**Source material**.
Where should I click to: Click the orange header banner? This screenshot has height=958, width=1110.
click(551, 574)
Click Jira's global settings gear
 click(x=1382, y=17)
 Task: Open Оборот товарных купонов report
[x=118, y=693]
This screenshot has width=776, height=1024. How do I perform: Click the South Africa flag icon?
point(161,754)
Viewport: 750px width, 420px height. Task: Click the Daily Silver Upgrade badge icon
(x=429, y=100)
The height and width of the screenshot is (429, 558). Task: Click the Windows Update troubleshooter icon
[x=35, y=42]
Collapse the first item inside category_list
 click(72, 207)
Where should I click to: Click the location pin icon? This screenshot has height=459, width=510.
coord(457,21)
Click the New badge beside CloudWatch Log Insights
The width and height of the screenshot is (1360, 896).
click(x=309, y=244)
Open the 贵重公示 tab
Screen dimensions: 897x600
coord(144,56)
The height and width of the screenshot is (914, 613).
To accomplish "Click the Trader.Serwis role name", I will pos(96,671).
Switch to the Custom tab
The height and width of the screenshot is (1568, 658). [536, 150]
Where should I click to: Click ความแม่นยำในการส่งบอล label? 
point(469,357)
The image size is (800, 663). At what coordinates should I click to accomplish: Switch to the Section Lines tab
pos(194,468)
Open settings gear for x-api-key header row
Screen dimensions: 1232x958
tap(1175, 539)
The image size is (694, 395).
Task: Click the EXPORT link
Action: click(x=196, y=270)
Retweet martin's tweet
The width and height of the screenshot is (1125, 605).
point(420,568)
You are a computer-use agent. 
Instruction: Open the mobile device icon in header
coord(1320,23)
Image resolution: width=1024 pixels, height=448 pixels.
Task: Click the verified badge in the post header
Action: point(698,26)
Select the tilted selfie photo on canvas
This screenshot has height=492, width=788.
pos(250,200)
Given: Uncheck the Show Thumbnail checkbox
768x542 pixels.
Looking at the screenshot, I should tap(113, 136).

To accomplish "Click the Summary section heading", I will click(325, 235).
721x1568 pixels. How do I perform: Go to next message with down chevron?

**Exercise brief**.
Extract, from the listing above, every line where the string "will" occurs.

**Solution for this problem**.
To accomplish "Click the Trader.Serwis role name", I will pos(96,671).
To accomplish "Click the Summary section heading", I will click(325, 235).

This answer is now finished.